EXERCISE PROMPT → Copy the passage about the Angels' starting pitching word for word, in full.

SELECTED TEXT →

--------------------------------

The Angels had put received quality starts in four of the last five games heading into Wednesday's finale with the Rangers.
The difference? According to catcher Chris Iannetta, it's just a simple matter of execution.
"Just throwing more strikes, more quality pitches," Iannetta said. "If you can throw strikes, and quality strikes, you are going to be successful. In the beginning of the season we were falling behind in counts and that makes it a lot more difficult to pitch."
During the Angels' latest run through the rotation, the starter has left with either the lead or the game tied in each of the past five games.
As the starters continue to go deeper into games, Richards expects the pitching to get better because of the momentum the staff is starting to generate.
"We're going to feed off of one another," Richards said. "The offense isn't going to be there every night and the pitching isn't going to be there every night, but the more times we are on the same page, the more games we are going to win."

--------------------------------

EXCERPTED DATA →

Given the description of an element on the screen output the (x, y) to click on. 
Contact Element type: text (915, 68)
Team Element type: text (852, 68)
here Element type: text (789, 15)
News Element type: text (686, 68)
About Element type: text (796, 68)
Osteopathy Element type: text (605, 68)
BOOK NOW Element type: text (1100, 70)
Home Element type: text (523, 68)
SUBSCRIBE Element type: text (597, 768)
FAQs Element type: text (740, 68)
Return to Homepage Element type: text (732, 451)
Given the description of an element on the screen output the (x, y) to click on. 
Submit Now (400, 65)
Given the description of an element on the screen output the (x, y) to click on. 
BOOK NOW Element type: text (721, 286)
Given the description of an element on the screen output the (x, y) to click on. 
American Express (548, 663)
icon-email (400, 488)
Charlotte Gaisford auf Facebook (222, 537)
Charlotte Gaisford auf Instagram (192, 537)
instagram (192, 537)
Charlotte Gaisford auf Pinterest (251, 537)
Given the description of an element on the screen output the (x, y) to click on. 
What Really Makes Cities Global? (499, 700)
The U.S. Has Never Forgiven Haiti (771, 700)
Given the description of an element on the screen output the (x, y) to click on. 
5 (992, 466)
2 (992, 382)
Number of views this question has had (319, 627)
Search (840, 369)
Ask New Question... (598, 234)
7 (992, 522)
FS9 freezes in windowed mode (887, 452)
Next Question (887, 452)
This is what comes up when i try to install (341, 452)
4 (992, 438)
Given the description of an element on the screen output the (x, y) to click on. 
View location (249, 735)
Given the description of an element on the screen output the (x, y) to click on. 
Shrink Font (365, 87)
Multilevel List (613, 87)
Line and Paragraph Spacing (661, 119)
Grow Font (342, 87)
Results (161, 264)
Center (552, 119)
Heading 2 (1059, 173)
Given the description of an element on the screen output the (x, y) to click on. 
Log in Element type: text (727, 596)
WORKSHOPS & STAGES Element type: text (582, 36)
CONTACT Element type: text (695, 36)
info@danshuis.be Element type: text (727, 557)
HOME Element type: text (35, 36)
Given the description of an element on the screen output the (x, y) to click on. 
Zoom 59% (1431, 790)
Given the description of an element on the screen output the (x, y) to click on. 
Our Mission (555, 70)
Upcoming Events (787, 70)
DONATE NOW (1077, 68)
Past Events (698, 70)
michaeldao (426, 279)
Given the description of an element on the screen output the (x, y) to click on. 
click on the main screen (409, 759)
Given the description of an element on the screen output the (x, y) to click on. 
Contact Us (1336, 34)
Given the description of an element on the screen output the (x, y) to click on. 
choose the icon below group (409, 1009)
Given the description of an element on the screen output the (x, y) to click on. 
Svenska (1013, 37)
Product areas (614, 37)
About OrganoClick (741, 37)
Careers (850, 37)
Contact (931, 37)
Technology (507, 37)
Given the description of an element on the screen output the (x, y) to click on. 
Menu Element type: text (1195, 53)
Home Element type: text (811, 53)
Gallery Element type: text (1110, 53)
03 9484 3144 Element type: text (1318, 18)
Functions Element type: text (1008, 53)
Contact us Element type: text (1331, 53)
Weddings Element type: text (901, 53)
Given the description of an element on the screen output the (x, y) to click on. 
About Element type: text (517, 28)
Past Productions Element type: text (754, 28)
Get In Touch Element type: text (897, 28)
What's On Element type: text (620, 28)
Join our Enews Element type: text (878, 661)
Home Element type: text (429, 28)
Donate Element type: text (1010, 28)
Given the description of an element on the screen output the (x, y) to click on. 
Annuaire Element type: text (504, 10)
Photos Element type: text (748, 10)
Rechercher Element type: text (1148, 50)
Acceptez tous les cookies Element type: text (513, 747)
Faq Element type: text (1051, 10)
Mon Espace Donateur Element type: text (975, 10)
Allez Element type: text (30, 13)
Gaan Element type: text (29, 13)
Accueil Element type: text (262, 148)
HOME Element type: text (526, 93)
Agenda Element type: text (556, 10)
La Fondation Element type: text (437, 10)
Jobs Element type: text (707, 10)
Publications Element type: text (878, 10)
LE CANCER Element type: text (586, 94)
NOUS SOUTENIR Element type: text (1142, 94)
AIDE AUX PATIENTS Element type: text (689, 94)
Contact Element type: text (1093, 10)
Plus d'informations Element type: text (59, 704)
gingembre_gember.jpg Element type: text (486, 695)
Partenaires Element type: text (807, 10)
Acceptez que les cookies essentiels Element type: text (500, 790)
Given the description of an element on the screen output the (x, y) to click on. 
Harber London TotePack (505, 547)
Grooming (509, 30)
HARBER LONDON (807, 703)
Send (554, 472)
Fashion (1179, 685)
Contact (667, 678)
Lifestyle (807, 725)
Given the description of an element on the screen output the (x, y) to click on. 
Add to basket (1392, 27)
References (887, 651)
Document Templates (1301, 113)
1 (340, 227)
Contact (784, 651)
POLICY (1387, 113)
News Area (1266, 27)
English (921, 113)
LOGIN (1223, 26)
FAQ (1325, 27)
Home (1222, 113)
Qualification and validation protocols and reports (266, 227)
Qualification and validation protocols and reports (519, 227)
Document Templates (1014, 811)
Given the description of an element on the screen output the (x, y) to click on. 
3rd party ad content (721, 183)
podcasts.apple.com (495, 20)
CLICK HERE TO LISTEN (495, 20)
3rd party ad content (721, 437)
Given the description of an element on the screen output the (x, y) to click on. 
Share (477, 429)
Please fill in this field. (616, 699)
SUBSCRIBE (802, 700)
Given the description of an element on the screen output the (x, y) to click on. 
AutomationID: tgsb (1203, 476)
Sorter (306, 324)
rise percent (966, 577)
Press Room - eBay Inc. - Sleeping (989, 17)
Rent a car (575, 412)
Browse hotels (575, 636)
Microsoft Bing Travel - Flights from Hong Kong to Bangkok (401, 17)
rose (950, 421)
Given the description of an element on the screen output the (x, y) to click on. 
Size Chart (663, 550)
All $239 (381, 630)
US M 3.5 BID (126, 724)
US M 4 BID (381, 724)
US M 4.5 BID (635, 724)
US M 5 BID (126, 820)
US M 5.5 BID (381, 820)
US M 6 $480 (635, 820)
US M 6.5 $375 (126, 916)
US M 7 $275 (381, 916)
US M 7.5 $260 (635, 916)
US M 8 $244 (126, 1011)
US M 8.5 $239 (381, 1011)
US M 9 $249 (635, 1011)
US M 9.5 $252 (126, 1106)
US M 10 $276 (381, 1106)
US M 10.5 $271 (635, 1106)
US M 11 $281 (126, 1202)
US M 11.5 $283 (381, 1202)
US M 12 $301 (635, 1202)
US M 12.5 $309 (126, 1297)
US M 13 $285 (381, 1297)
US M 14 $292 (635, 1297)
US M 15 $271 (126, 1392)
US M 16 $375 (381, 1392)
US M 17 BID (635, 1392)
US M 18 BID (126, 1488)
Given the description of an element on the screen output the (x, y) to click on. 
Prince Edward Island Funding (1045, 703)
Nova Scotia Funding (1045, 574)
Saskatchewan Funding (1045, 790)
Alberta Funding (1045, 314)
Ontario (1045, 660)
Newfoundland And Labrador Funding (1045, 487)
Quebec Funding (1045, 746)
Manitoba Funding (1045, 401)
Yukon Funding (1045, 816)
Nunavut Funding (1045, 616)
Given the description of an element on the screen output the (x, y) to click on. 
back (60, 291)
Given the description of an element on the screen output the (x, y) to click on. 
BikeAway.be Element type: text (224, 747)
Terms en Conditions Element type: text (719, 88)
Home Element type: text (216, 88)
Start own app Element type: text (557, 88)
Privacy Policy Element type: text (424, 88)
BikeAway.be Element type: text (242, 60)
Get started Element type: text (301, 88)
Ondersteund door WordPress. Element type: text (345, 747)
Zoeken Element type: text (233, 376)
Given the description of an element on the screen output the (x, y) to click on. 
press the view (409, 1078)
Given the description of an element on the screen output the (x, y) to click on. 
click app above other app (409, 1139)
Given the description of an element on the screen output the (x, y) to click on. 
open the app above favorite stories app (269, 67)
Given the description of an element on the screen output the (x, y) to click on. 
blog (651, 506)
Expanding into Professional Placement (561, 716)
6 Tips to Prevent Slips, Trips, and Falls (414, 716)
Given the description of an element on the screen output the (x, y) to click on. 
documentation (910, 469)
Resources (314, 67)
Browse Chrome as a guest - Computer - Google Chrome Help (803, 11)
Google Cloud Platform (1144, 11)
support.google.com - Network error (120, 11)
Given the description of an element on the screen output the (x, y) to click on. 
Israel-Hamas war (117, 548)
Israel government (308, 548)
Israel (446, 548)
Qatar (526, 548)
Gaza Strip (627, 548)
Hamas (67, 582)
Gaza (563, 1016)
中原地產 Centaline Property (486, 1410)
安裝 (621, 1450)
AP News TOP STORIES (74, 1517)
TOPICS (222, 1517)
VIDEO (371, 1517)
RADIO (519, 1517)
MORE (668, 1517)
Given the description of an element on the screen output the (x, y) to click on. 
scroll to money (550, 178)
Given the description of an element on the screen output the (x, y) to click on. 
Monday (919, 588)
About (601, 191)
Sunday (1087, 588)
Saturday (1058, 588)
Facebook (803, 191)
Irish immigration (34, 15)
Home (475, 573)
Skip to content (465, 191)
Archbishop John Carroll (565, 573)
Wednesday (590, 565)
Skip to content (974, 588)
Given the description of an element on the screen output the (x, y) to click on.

--------------------------------

WORKED SOLUTION →
The Angels had put received quality starts in four of the last five games heading into Wednesday's finale with the Rangers.
The difference? According to catcher Chris Iannetta, it's just a simple matter of execution.
"Just throwing more strikes, more quality pitches," Iannetta said. "If you can throw strikes, and quality strikes, you are going to be successful. In the beginning of the season we were falling behind in counts and that makes it a lot more difficult to pitch."
During the Angels' latest run through the rotation, the starter has left with either the lead or the game tied in each of the past five games.
As the starters continue to go deeper into games, Richards expects the pitching to get better because of the momentum the staff is starting to generate.
"We're going to feed off of one another," Richards said. "The offense isn't going to be there every night and the pitching isn't going to be there every night, but the more times we are on the same page, the more games we are going to win."